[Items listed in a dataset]
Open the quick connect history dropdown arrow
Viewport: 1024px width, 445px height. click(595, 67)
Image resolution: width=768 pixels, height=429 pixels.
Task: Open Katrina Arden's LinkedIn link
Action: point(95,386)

**YOUR OBJECTIVE**. Show every line above that contains the word "Open", matching case exactly.

**THE SOLUTION**.
Open the quick connect history dropdown arrow
Task: Open Katrina Arden's LinkedIn link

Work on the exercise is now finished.